* **Recorded data**
--- --- ---
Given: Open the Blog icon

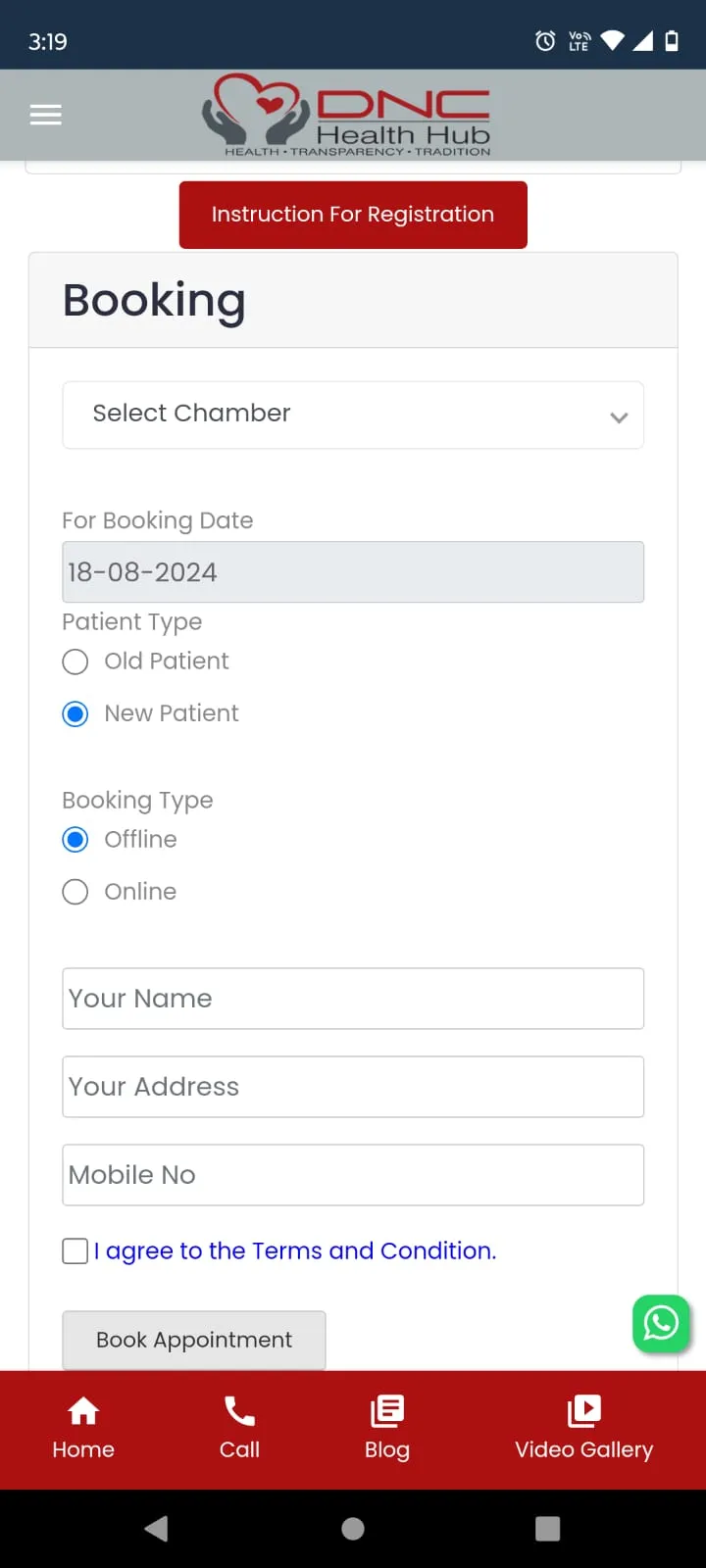Looking at the screenshot, I should pyautogui.click(x=387, y=1411).
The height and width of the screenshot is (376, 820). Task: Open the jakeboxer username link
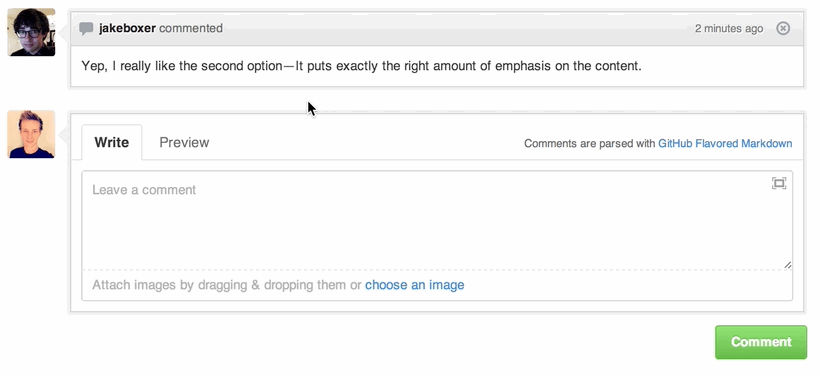[127, 28]
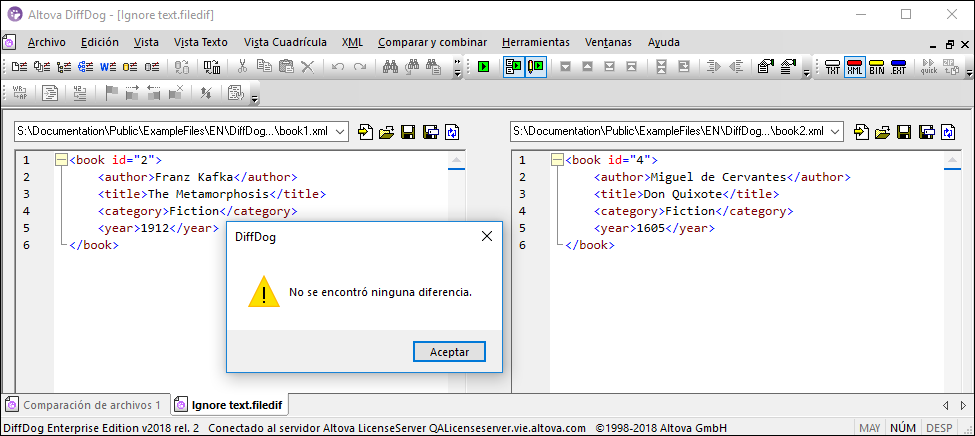Image resolution: width=975 pixels, height=436 pixels.
Task: Collapse the book element in left pane
Action: (61, 160)
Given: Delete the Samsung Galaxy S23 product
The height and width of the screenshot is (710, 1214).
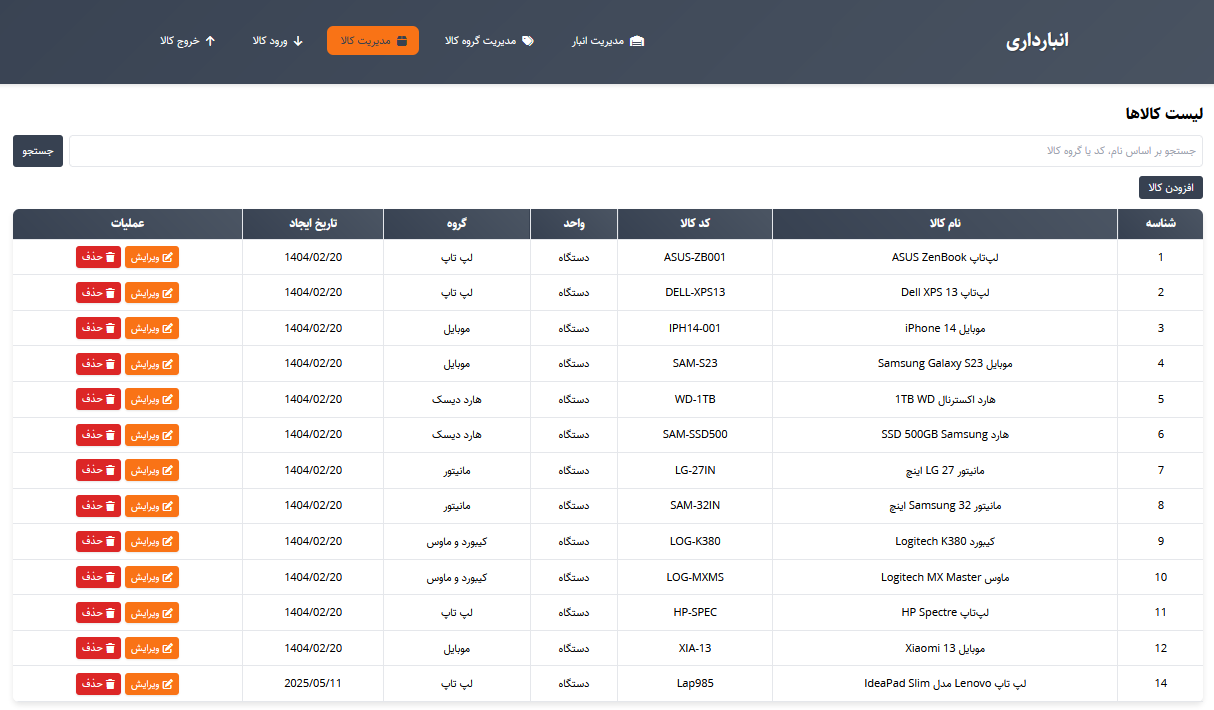Looking at the screenshot, I should pos(98,364).
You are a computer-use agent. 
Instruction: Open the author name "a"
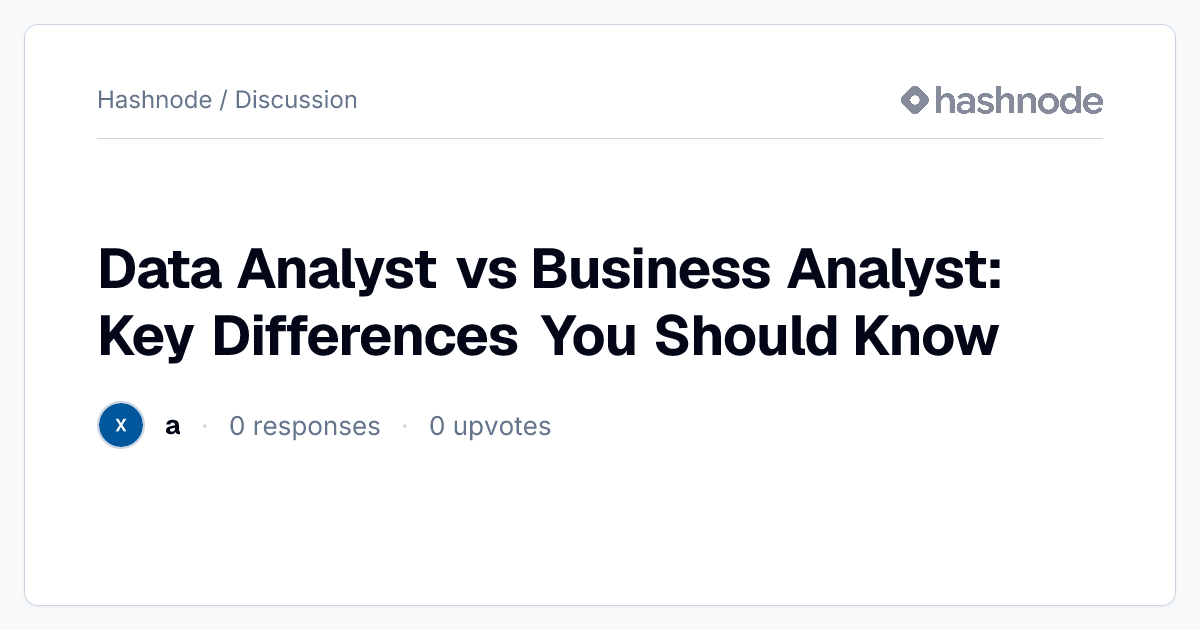pos(173,426)
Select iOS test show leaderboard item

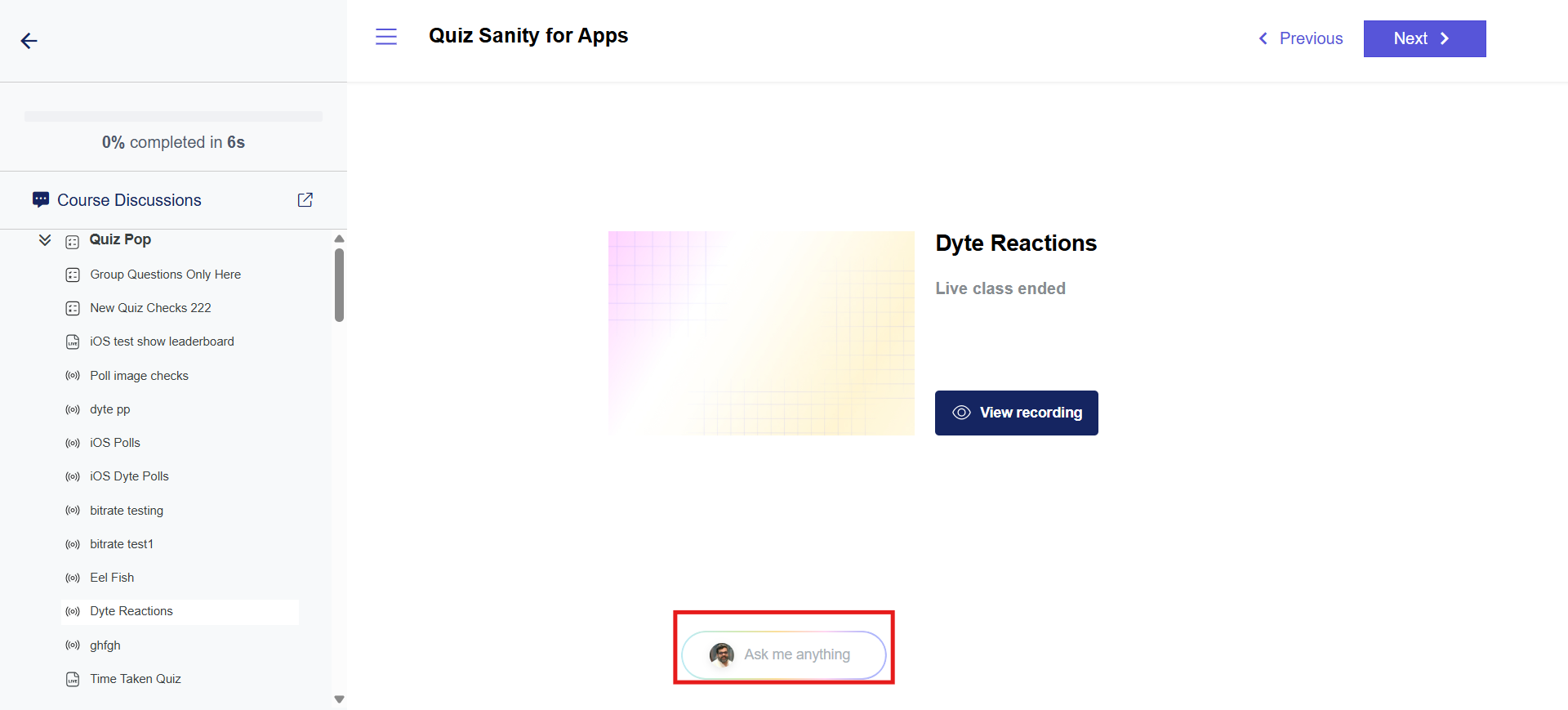[x=162, y=342]
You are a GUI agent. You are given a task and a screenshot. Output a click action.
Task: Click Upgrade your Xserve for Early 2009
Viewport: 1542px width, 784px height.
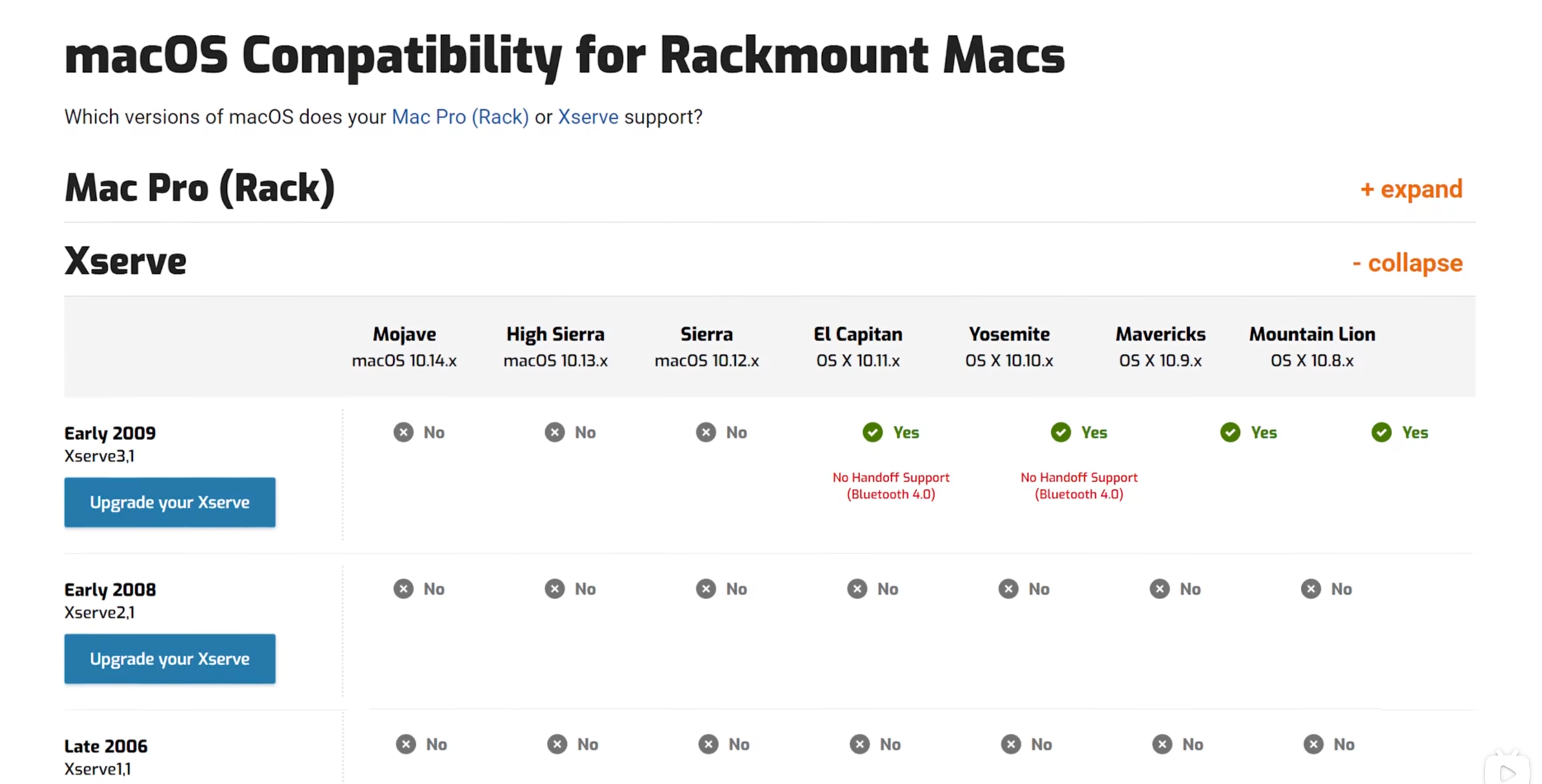[x=170, y=502]
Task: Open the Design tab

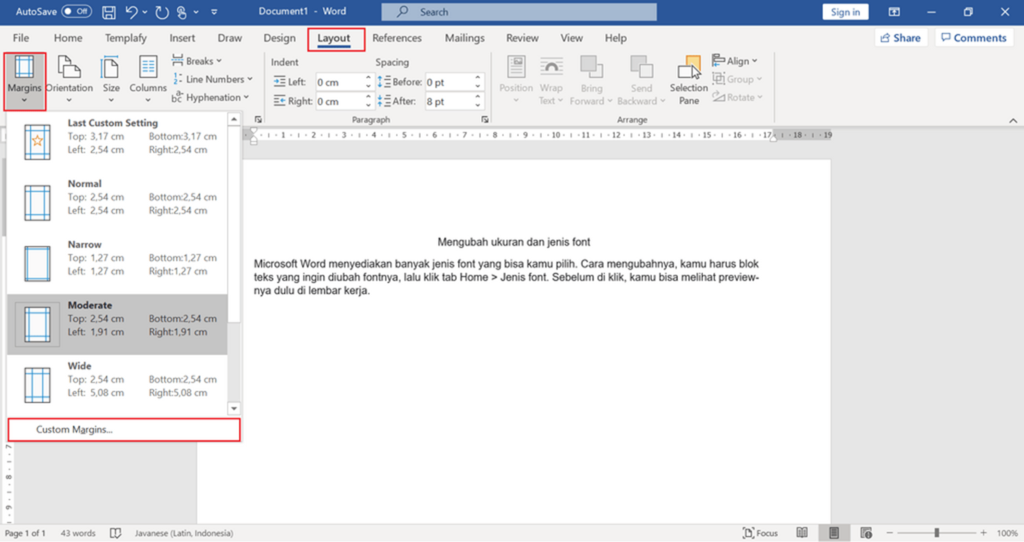Action: pos(279,38)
--- --- ---
* **Required action**
Every line in the records above that contains the word "agent" should be copied out.

* **Finished exercise**
You are a computer-use agent. 
You are a GUI agent. You are given a task and a screenshot. Output a click action.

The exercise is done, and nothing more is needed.